Muchos dicen que no están listos para ser padres, que están esperando el momento adecuado (el trabajo de sus sueños, la pareja perfecta, encontrarse a sí mismo). Pues la noticia es que el momento adecuado no existe, nadie puede estudiar para ser padre ni mucho menos esperar la inspiración de las musas o la iluminación del Espíritu Santo. Se es o no se es, como ser hombre o mujer, como estar vivo o muerto. El momento ideal para ser padre no existe.

Cuando por fin, luego de algunos años de matrimonio nació mi hijo, no sabía qué hacer: tenía en la casa un bebecito y una madre convaleciente de un parto. "¿Y ahora qué?"

Todo empezó a desenvolverse solo. Cuando él se despertaba en la madrugada muchas veces yo ya estaba con los oídos atentos a su llanto para alimentarlo con jeringuita o para cambiarle los pañales. Ese asco había desaparecido y había sido reemplazado por una devoción superior a cualquier otra actividad que hubiera desempeñado en la vida. Solo, aprendí a tener la firmeza del pulso para los cuidados de mi hijo y al mismo tiempo la delicadeza para tratar su cuerpo frágil e indefenso. Como le daba frío al cambiarlo desarrollé una destreza increíble para cambiarlo rápidamente y conocí el lenguaje de sus llantos y sus gestos, aprendí a interpretar un idioma que antes me molestaba, pero que ahora, me daba las energías para levantarme en medio de la oscuridad y hacer mi labor de padre, y en el día, hacer mi labor de empleado.
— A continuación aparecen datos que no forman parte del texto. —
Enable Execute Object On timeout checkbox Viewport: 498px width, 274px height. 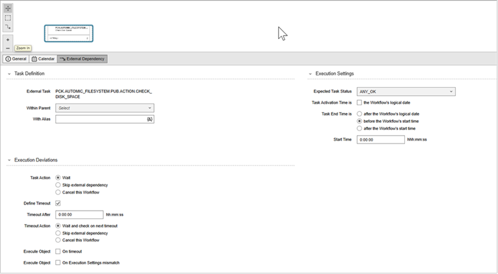point(58,251)
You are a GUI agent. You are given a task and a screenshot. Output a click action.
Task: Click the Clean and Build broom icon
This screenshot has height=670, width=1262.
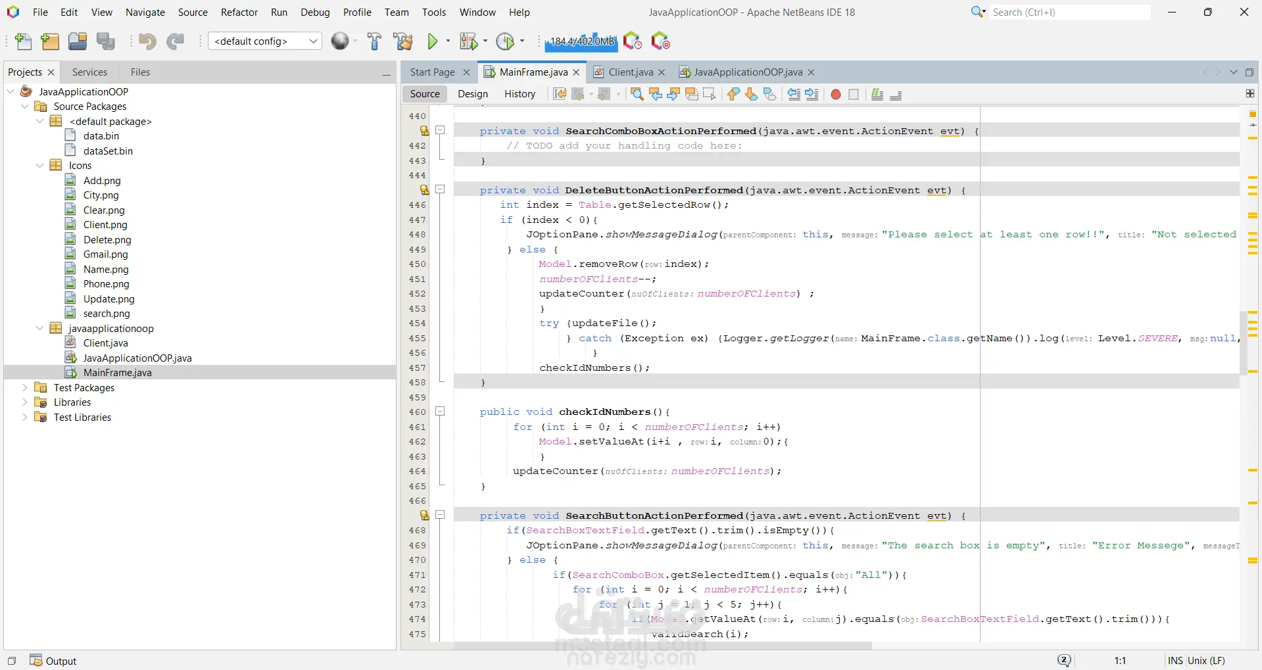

Seguramente he cometido errores, cuando se aprende algo sobre la marcha son ensayo y error los que nos dictan el camino, pero casi todo lo que he hecho con mi hijo ha salido bien. Esos hitos insignificantes que contaban mis amigos, ahora eran para mí motivo de la más grandiosa felicidad. Ya no me daban ganas de hacer muchas cosas de siempre para ser feliz, me bastaba con ver a mi hijo sano y tranquilo. Ya me dan ganas de esa galleta babeada.

Mejor que cualquier concierto, que cualquier
película, que cualquier deporte, es compartir
con mi hijo
Ahora él tiene cinco años. Cada vez que lo miro me lleno de felicidad de saber que existe, que es una persona con sus sueños, deseos y aspiraciones, que tiene miedos y frustraciones y que cuenta con migo para ser algún día un adulto que valga la pena el "sufrimiento de este mundo podrido". Claro que hay ocasiones en las que me hace ofuscar, cuando desobedece o hace daños, me hace pasar vergüenzas cuando se porta mal… pero esos disgustos no son nada comparados a la manera en que se ama un hijo, a esa felicidad que porduce verlo dormido, tranquilo, seguro, saludable… La satisfacción (egoísta un poco) de ver que junto con mi esposa estamos criando un buen muchacho.

Antes no quería una vida con hijos, ahora no la concibo sin ellos

Se siente bacanísimo cuando me dice "papá, te extraño", "papá, eres el cocinero más bacano del mundo", "papá, a mí también me gusta Black Sabbath y Death metal"… se siente una sensación increíblemente feliz cuando al recogerlo en la guardería corre hacia mí para saltar y darme un abrazo.

A esos amigos sin hijos les respeto su decisión, pero así como me dicen a mí cuando no recibo mariscos: "no saben lo que se están perdiendo", con la diferencia de que yo sí he probado los mariscos y me saben asqueroso de cualquier manera, pero esa es otra historia.